Et quand bien même, Control est parfois bêtement illustratif, nourri à quelques affects parfois sommaires, sa réussite tient toute entière dans ce paradoxe : tirer le portait de la rock star en Sam Suffit. Et partant, le film de dévoiler le problème du rock : ce n’est pas tant qu’il s’est embourgeoisé, c’est que même ses hérauts portaient des rêves « much more little than life ».

Où est Charlie ?

Petit jeu en regardant le ciel bleu, on s’amuse parfois à reconnaître des contours et des formes aux nuages. Pour tromper l’ennui dans les trains de banlieue, appliquons la même méthode. Tiens, par exemple, cette tâche informe sur un mur lépreux :

Bon sang, mais c’est bien sûr. A peu de choses près, à quelques bras rajoutés, à quelques cheveux tirés, c’est bien ça :

Un mur fossilisé d’il y a 40 ans…

lundi 1 septembre 2008

La danse de mort

Enfin vu Eros + Massacre (Kiju Yoshida 1969), un des films dont le seul titre me faisant fantasmer tout en en augmentant le mystère.

Histoire(s) de "modernité". Si le film s'impose comme l'un des jalons de la "modernité cinématographique" et toise aisément Bergman, Antonioni ou Godard, cette séquence...

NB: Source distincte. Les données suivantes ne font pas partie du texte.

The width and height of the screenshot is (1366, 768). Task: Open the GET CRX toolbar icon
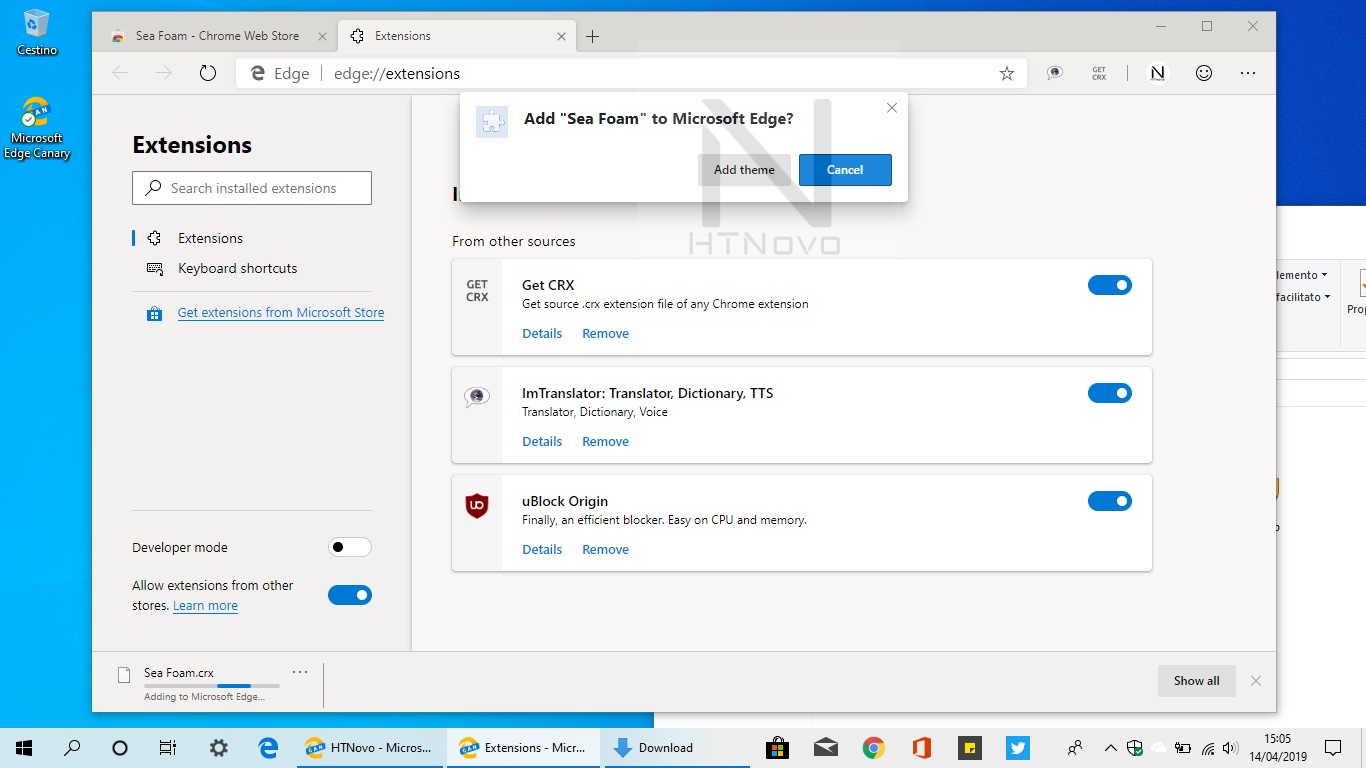pos(1099,72)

... rappelle également à point nommé comment l'espace de la maison japonaise était déjà une matrice de la modernité spatiale. En somme, certains enjeux du cinéma moderne et de l'architecture moderne trouvent des points de conjonction: passage d'un espace "perspectif" à un espace "pictural" (et partant abstrait voire mental), multiplicité des repères et des points de vues, ambiguïté productive entre surfaces à deux dimensions et espaces à trois dimensions. De fait, si la maison devient un jeu de chausse-trappes entre parois coulissantes et panneaux qui se transforment en piège, c'est avant tout pour faire "exploser la boîte" et produire un espace fluide et mouvant, où tout ne serait plus que "point, ligne et plan" (et couleurs éventuellement).